Competitive Edge: Once JWST is fully operational, which could happen as early as this month, its first mission will be gathering data that the entire astronomical community wants to get its hands on. After that, anyone can write a proposal, and an international committee of scientists will decide who gets time on the machine. “Hubble is so in demand,” MacGregor says, “that even after 30 years, for every one hour of operation there are 12 hours of proposed observations.”
Life On Mars
Landing humans on the Red Planet is in the cards—just not anytime soon.
There’s a perception that Mars is just a hop, skip, and a jump away from the moon, says Jack Burns, a professor of astrophysics at CU Boulder. In fact, in 2021, SpaceX’s Elon Musk told Time that he’d be surprised if his company weren’t landing humans on the planet by 2026. “It’s like, What have you been smoking?” Burns says. The hurdles are myriad. A trip to the moon takes three to five days. Mars takes eight to nine months with current technology, and once you’re there, you’re there for a minimum of a year until the planetary orbits align to make a return trip possible. “So you’re in for a two-and-a-half to three-year mission right out of the gate,” Burns says. That timeline amplifies problems we don’t fully understand, much less have solutions for, such as how to protect astronauts from radiation both in flight and on the planet’s surface and how the body will react to life in Mars’ low-gravity environment as opposed to the microgravity on the International Space Station. NASA’s Artemis mission to the moon will help answer many of these questions, but Burns suspects it’s going to take a coalition of national space agencies to finally make a manned Mars mission happen. “We’ll get there,” he says, “but it’s going to be more like the middle of the century.”

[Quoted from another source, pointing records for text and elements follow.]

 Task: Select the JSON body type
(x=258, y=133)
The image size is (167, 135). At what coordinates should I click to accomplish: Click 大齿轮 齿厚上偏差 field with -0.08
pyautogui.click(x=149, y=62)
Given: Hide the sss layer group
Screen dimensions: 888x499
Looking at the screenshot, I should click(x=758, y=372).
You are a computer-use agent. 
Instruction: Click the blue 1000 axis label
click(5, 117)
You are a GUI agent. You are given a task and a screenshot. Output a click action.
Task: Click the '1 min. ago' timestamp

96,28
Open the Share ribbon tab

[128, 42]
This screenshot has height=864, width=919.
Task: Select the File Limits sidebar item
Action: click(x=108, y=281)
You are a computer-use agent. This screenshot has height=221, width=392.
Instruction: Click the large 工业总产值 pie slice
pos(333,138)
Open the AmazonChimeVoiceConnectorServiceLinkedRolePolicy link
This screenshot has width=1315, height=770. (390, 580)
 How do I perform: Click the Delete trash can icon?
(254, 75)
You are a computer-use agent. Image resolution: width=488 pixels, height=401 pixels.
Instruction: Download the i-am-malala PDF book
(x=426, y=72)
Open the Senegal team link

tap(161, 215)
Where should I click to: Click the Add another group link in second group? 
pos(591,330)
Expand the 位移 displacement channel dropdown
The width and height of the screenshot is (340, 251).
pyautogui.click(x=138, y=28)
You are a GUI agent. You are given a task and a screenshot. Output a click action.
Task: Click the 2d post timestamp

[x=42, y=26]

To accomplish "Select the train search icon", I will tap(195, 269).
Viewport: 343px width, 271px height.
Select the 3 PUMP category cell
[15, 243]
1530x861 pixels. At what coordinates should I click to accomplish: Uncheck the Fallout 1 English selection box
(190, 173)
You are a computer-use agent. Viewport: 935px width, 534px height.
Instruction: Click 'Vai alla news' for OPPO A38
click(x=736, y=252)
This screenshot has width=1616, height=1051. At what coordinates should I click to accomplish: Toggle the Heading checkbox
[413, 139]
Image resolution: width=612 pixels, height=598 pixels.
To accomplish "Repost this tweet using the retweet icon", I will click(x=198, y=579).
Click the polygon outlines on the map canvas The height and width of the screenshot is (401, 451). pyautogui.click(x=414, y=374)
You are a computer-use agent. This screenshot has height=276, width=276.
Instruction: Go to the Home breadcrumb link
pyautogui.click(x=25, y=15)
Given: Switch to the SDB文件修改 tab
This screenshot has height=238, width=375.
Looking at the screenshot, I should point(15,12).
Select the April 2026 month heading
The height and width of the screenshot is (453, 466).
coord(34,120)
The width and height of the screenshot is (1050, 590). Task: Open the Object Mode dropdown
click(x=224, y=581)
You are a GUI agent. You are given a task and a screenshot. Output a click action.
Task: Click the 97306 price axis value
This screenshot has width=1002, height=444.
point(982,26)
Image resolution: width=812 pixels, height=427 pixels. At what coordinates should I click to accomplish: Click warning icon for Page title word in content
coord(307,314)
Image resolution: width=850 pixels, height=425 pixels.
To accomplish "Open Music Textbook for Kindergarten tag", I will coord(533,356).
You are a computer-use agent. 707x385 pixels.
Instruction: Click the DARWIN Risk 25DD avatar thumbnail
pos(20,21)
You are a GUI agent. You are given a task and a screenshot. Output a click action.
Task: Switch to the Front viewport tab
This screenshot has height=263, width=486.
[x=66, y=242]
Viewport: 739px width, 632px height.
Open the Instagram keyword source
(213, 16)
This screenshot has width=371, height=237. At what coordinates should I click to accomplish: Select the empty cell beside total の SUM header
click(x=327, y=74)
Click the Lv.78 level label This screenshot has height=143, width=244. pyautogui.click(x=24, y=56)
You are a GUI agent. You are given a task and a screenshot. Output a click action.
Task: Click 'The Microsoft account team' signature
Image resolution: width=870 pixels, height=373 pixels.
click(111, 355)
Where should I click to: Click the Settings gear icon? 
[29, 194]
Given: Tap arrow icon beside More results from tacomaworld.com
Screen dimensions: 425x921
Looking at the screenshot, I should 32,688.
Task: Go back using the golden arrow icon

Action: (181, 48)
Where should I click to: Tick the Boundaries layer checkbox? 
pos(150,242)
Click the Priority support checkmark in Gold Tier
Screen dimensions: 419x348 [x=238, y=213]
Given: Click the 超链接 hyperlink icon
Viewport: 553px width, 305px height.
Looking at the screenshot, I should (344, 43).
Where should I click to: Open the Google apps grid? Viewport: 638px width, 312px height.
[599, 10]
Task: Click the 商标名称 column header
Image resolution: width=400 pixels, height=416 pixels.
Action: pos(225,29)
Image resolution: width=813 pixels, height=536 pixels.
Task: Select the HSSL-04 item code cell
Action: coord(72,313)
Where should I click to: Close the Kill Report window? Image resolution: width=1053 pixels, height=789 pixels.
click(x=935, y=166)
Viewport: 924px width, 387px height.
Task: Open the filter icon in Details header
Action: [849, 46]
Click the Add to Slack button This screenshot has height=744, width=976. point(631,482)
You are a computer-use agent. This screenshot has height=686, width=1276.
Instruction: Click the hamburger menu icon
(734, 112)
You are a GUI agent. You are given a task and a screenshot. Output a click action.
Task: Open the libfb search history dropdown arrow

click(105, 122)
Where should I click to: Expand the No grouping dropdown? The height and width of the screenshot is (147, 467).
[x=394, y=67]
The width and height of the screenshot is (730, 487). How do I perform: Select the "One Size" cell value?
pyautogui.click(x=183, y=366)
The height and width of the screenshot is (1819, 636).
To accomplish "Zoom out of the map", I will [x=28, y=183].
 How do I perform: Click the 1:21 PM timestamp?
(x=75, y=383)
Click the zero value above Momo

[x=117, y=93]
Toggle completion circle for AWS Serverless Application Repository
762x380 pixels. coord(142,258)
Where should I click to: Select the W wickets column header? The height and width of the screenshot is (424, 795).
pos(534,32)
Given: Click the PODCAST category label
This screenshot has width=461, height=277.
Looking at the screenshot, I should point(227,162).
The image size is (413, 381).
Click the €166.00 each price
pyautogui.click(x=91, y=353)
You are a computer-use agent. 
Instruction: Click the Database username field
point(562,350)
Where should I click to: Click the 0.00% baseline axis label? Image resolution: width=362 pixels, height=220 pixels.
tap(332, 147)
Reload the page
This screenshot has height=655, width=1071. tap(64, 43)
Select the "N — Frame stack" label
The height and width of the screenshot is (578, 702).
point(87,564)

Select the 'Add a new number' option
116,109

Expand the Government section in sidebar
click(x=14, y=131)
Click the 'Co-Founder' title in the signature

Exploring the solar system will require cheap(er) rocket fuel, so Colorado School of Mines plans to help manufacture it on the moon.
Another way Artemis’ lunar mission will help us get to Mars? Water. Or, more precisely, the hydrogen and oxygen atoms water contains that can be used to make rocket fuel. “Estimates are anywhere from a hundred million to a billion metric tons of water are on the moon,” says Angel Abbud-Madrid, director of the Center for Space Resources at Colorado School of Mines. “That is about the equivalent of two Lake Dillons. That’s not much water on Earth, but it’s enough to refuel thousands upon thousands of rockets.”
Turning the moon into a low-gravity Circle K could significantly reduce the cost to reach Mars and help humanity send missions deeper into the solar system. There are still questions, though. Two critical ones: Where is the water, and in what form is it to be found? Mines is positioning itself to help find the answers.
The school made headlines when it announced the world’s first space resources graduate program in 2018. The response was so strong that it added an undergraduate minor in fall 2021. Harvesting resources in space, including mining water on the moon, isn’t a purely technical challenge, so the school is training students in everything from engineering to space law and policy. “We are at the start of a completely new era,” Abbud-Madrid says, “so we might as well start right. Let’s do it fair. Let’s do it sustainably and responsibly.” And we’d better do it now, because if his predictions for the future of space mining are correct, the future is nearly here.
Various national governments and private companies such as Lunar Outpost will begin prospecting for resources—including water—on the moon.
Business plans and economic models for the profitable extraction of resources will be developed using the prospectors’ data.
Robots will begin harvesting material and converting it into useful products, such as fuel and potable water.
2040s to 2070s
Large-scale industrial mining operations will be in place on the moon and possibly even on Mars and in the asteroid belt.